Le sol est une ressource écologique et économique précieuse et limitée. Il est d’une importance capitale d’assurer ses fonctions durablement, car le sol constitue un des fondements de la vie.

Pour contribuer à nous sensibiliser sur la gestion de cette ressource vitale, le 20 décembre 2013, l’Assemblée générale de l’ONU a décidé de déclarer le 5 décembre Journée internationale des sols et 2015 Année internationale des sols. Le lancement officiel a eu lieu le 5 décembre 2014. Diverses activités ont lieu au plan national et international (notamment lors du lancement formel de la 69e Assemblée internationale des Nations-Unies à New York) www.boden2015.ch.

Les sols sous pression dans toutes les parties du globe

En raison de la croissance démographique mondiale et de l’extension des zones résidentielles, il est à prévoir que 30 à 40 millions d’hectares de surfaces agricoles disparaitront dans le monde d’ici à 2025 pour cause d’imperméabilisation. Étant donné que la plupart des villes se trouvent dans des régions fertiles (zones côtières, embouchures de fleuves), la majeure partie des surfaces requises concerne de bonnes terres agricoles. Selon la Banque mondiale, entre 5 et 10 millions d’hectares de terres agricoles supplémentaires disparaissent chaque année suite à leur forte dégradation.
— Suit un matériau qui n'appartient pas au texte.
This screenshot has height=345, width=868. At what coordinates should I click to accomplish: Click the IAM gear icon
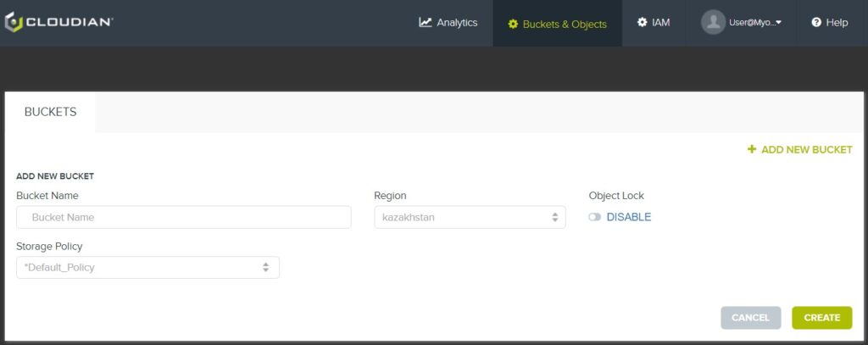click(x=643, y=22)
Les sols subissent en outre la contamination, la salinisation, la désertification, mais aussi l’érosion et les catastrophes naturelles provoquées par les changements climatiques, si bien que leur fertilité en souffre.

La croissance démographique requiert une hausse de la production alimentaire

Selon le scénario moyen des prévisions de l’ONU, la population mondiale, actuellement d’un peu plus de sept milliards de personnes, dépassera les huit milliards en 2025 malgré le ralentissement du taux de croissance. En Suisse, l’Office fédéral de la statistique (OFS) prévoit que la population résidante passera des huit millions actuels à 8,6 millions de personnes en 2025. En conséquence, la quantité et la qualité des terres assolées sont d’une importance cruciale pour la sécurité alimentaire. En outre, de l’eau de bonne qualité doit être disponible en quantité suffisante, ce qui est loin d’être le cas précisément dans les pays ayant les taux de croissance les plus élevés (continent africain, Inde, Chine). De surcroît, c’est dans ces mêmes zones que le changement climatique réduira encore davantage la disponibilité en eau.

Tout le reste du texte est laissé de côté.